Em vez disso, o documentário se ocupa de atacar a perda de liberdade individual causada por decisões de governadores e o pânico gerado pela mídia, sempre com trilha sonora de suspense, ou marcial.

“Defender que o governo invada a liberdade de alguém é criar um precedente perigoso. Hoje você pode concordar com o motivo, mas amanhã a mesma invasão pode ser por motivo de que você discorda”, diz o locutor.

O fechamento da economia e os lockdowns adotados por algumas cidades são comparados a medidas totalitárias dos regimes nazista, soviético ou iraniano.

“Pânico social, alarde midiático e o iminente risco à vida fazem com que o povo aumente a aceitação do que o governante pode ou não fazer”, diz.

Previsivelmente, o governador de São Paulo, João Doria (PSDB), maior adversário de Bolsonaro na pandemia, é retratado como um dos mais autoritários, especialmente quando diz que toma suas decisões com base na ciência.

“Quando um político fala em nome da ciência, é preciso tomar cuidado”, alerta o documentário, para quem ciência, de qualquer modo, parecer ser algo superestimado.

“No caso dos cientistas, ser imparcial, racional e capaz de analisar o que está sendo observado não é a regra, é a exceção”, diz.

Em tom de denúncia, acusa-se o Supremo Tribunal Federal de ter dado poder para governadores e prefeitos fecharem o comércio “sem levar em conta quem estava doente e quem não estava”. Adotar esse critério, obviamente, significaria inviabilizar o isolamento social.

“O fechamento de shoppings, bares, restaurantes, lojas e escritórios removeu de grande parte dos brasileiros as suas oportunidades de trabalho. E sem o dinheiro desse trabalho, fica impossível para grande parte da população continuar consumindo do povo que ficou aberto”.

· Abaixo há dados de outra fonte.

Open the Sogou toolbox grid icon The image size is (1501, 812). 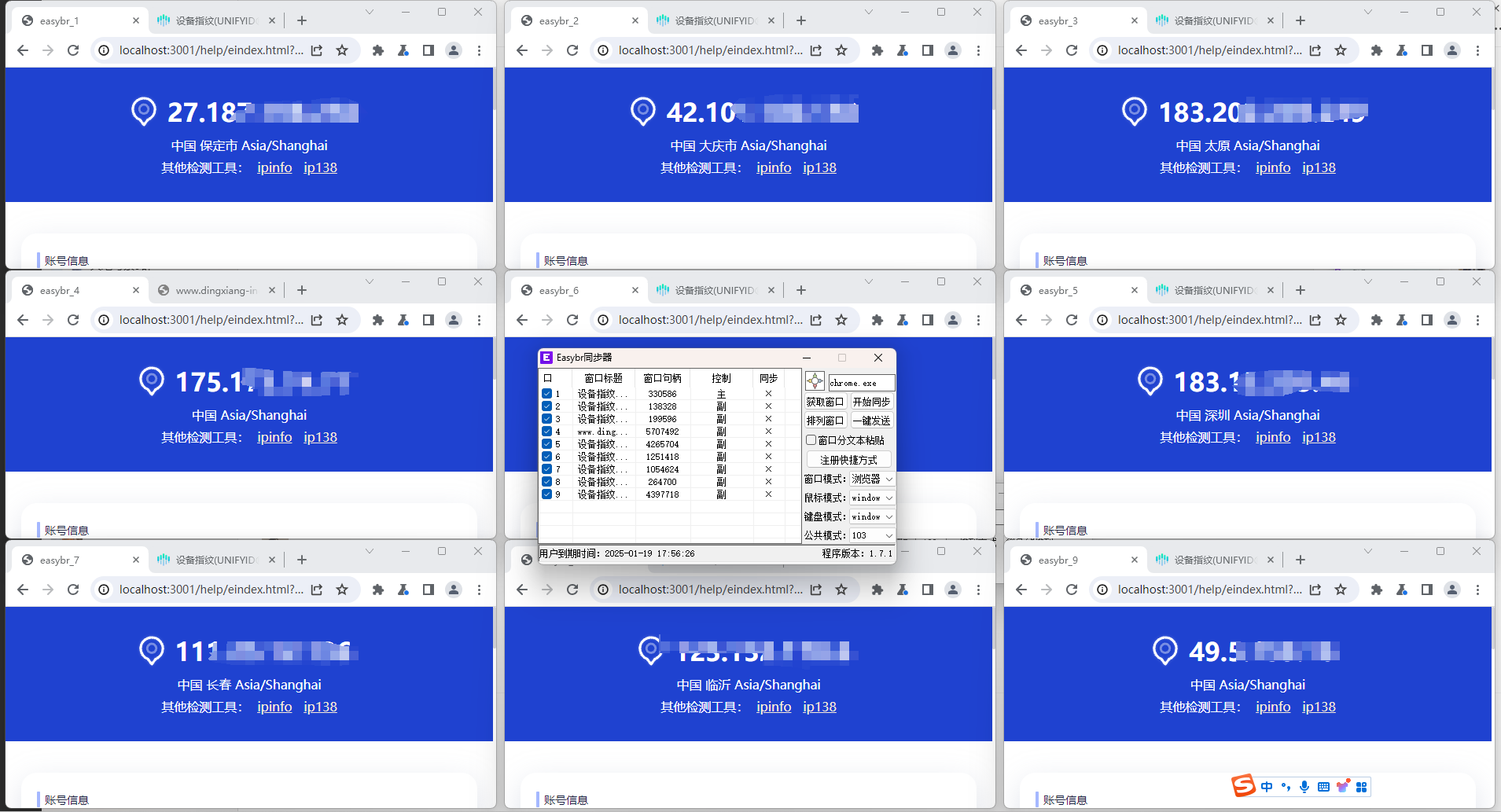coord(1362,787)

Todo trabalho, deduz o filme, é essencial para quem dele depende, e por isso deveria ser liberado.

Num momento em que se distancia um pouco da militância e parece mais técnico, a produção faz um necessário arrazoado sobre as muitas acusações de corrupção na compra de ventiladores e outros equipamentos.

Aponta também a permissividade da legislação excepcional criada no início da crise, que abriu as portas para superfaturamento e fraude.

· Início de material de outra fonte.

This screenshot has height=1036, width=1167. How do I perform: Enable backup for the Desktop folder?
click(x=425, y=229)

Mas num raro reparo a Bolsonaro no filme, ao criticar a medida provisória que isenta de responsabilidade gestores que cometeram erros no combate à pandemia, a informação dada é incompleta. Faltou dizer que a medida foi na prática tornada inócua pelo Supremo Tribunal Federal.

Quase no fim, o filme enfileira uma deprimente sequência de agressões e xingamentos sofridos por repórteres da TV Globo de apoiadores de Bolsonaro nas ruas, para demonstrar uma suposta perda de credibilidade da imprensa. Nenhum reparo é feito a estes ataques.

A Brasil Paralelo diz financiar-se de modo totalmente privado, apenas com apoio de seus assinantes, e tem prometido ser mais ágil na produção de documentários que anteriormente demoravam mais de um ano para ficarem prontos.

A atual produção é sua primeira experiência neste novo formato. Ainda não há novos projetos anunciados.